The human rights group cited government figures indicating that over 500 children have crossed into the Brazilian state of Roraima since May.
Ninety percent of the Venezuelan children were between 13 and 17 and traveled alone or with an adult who was not a relative or legal guardian. Many were fleeing hunger, looking for healthcare to treat serious ailments or trying to find work in Brazil.
“The humanitarian emergency is driving children to flee Venezuela alone,” said Cesar Munoz, senior Brazil researcher at Human Rights Watch.
An estimated 4.6 million Venezuelans have fled their country’s economic and political turmoil, a figure that the United Nations believes could reach 6.5 million by the end of 2020, making it one of the largest mass migrations on the planet today.
More than 224,000 have fled to Brazil, where many remain in the border state of Roraima because of its relative isolation from the rest of the country.

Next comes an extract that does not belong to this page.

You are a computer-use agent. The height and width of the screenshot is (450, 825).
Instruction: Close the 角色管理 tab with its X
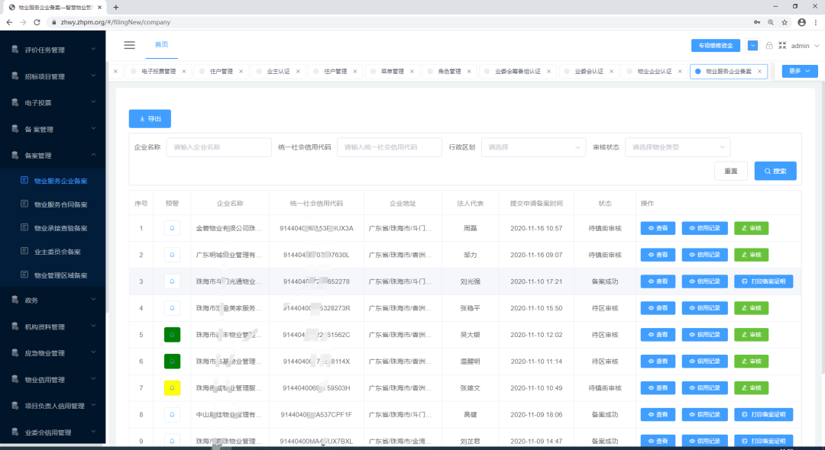(470, 72)
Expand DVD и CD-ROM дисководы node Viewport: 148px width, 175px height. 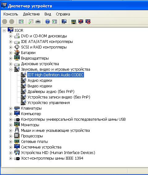point(11,36)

Human Rights Watch found that many of the shelters there are overcrowded, meaning children often end up living on the streets and unable to access government services.
One 16-year-old boy was found choked to death in October, his body left in a plastic bag.
“While Brazilian authorities are making a great effort to accommodate hundreds of Venezuelans crossing daily into Brazil, they are failing to give these children the protection they desperately need,” Munoz said.
The study encourages Brazil’s federal government to work with local authorities to identify, track and support unaccompanied Venezuelan minors.